(What is expected): Of the lines in the material below, print only those from the one containing "This screenshot has width=733, height=676." to the one containing "Open the headset attendance sidebar icon", ends included, exactly as written and without pictures.

Material provided START

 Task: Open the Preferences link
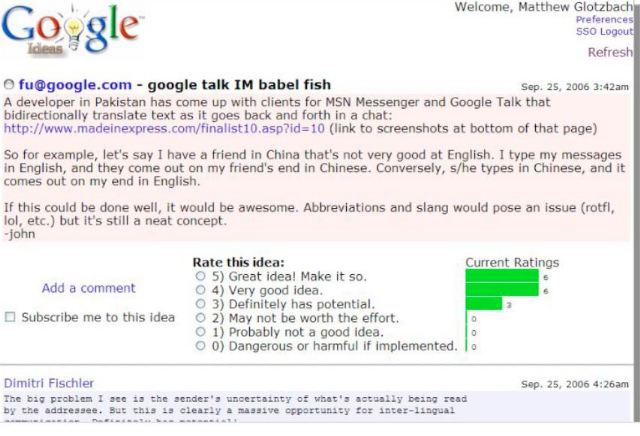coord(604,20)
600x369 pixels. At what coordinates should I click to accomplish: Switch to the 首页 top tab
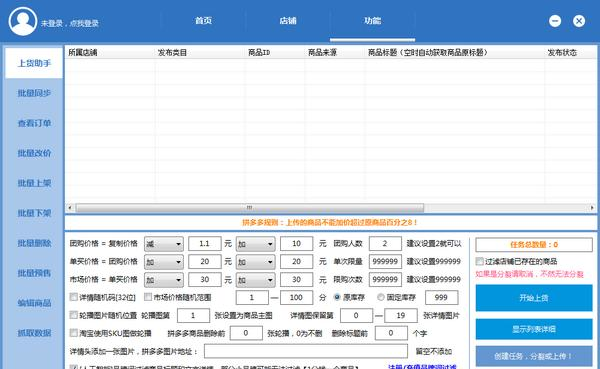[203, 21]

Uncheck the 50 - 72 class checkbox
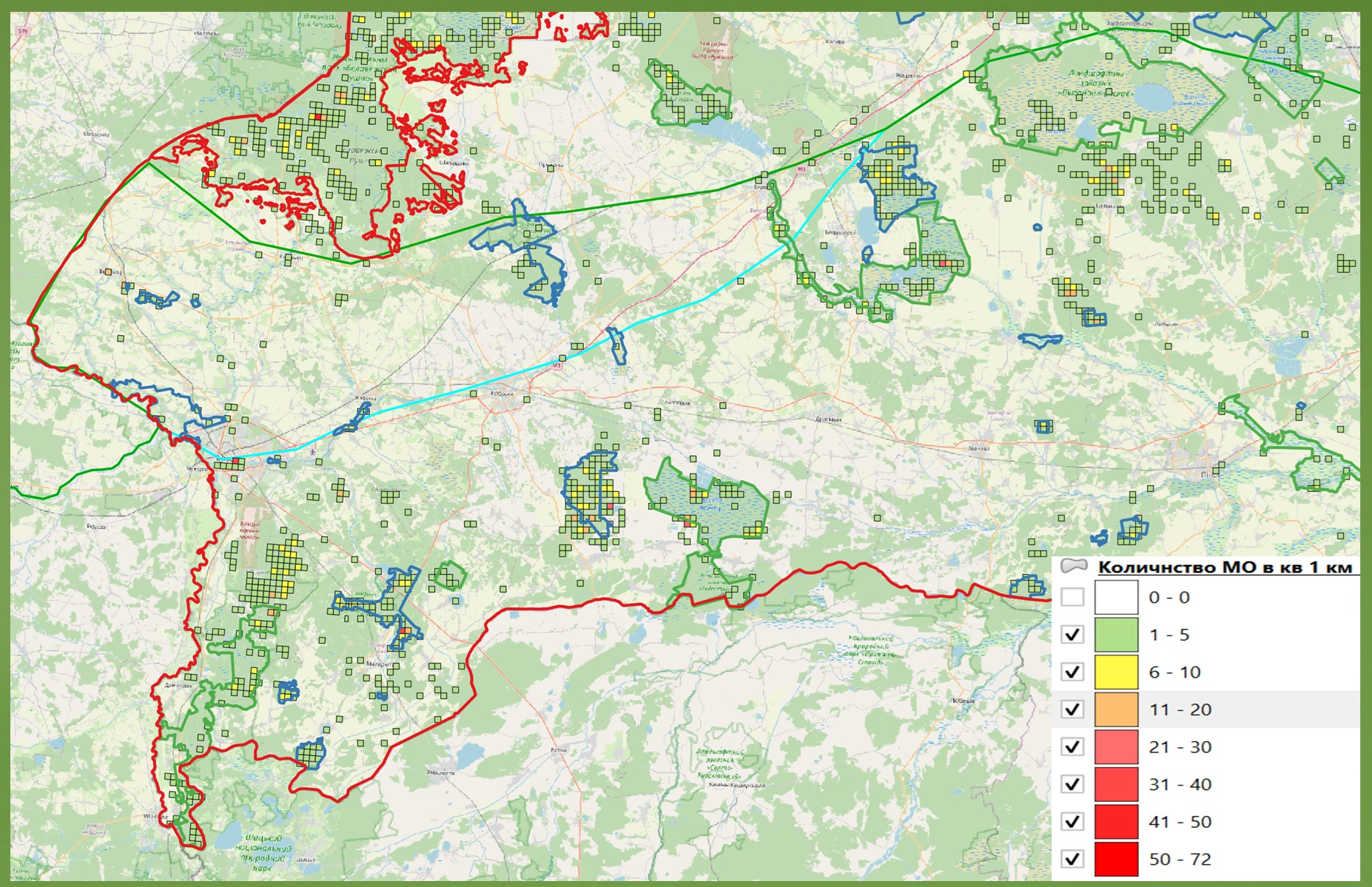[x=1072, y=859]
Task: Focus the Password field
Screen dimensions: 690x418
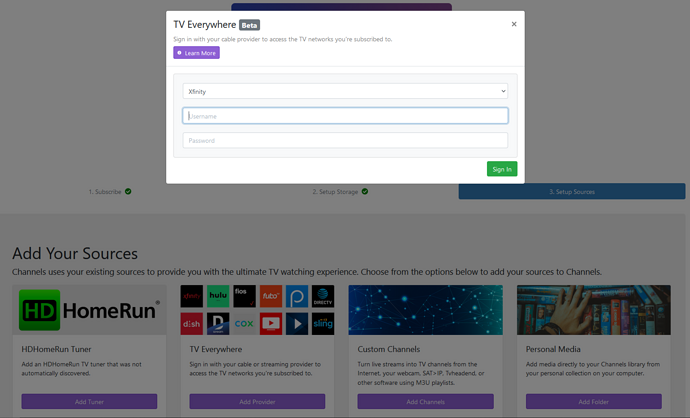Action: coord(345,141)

Material provided END
Material provided START

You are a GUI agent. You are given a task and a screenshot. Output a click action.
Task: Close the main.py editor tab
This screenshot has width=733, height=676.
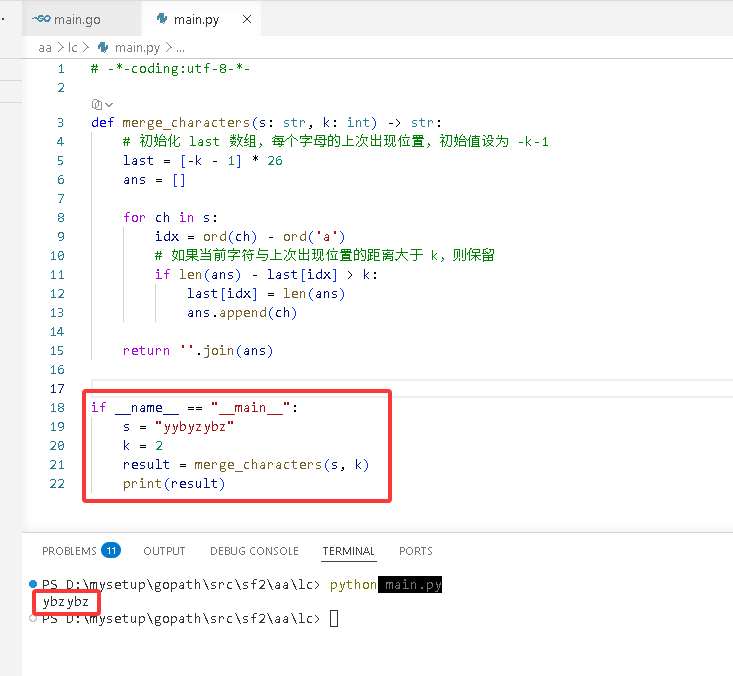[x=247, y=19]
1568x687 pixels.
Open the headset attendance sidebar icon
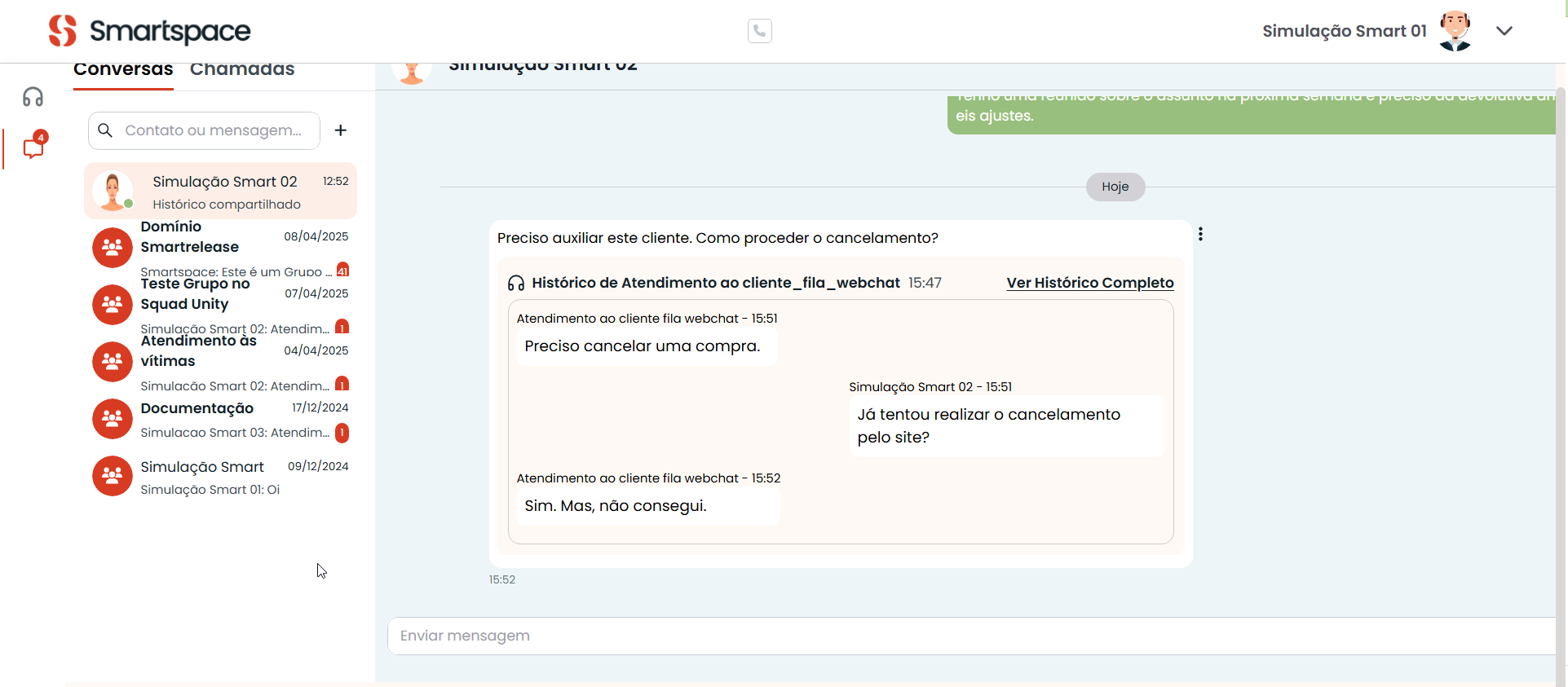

Material provided END
Material provided START

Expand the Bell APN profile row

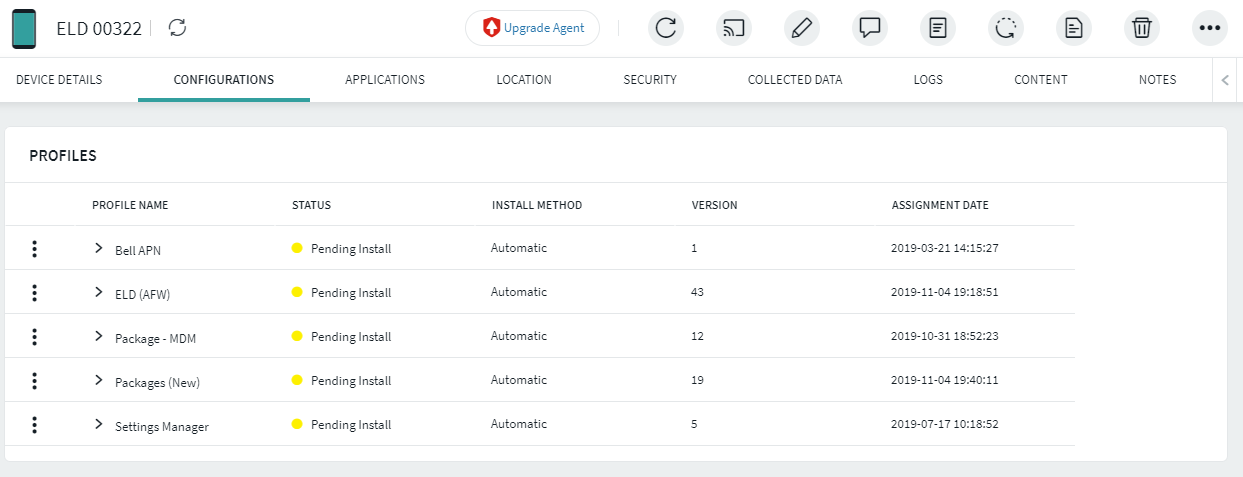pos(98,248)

Material provided END

(Result for this task):
This screenshot has width=733, height=676.
[x=247, y=19]
1568x687 pixels.
Open the headset attendance sidebar icon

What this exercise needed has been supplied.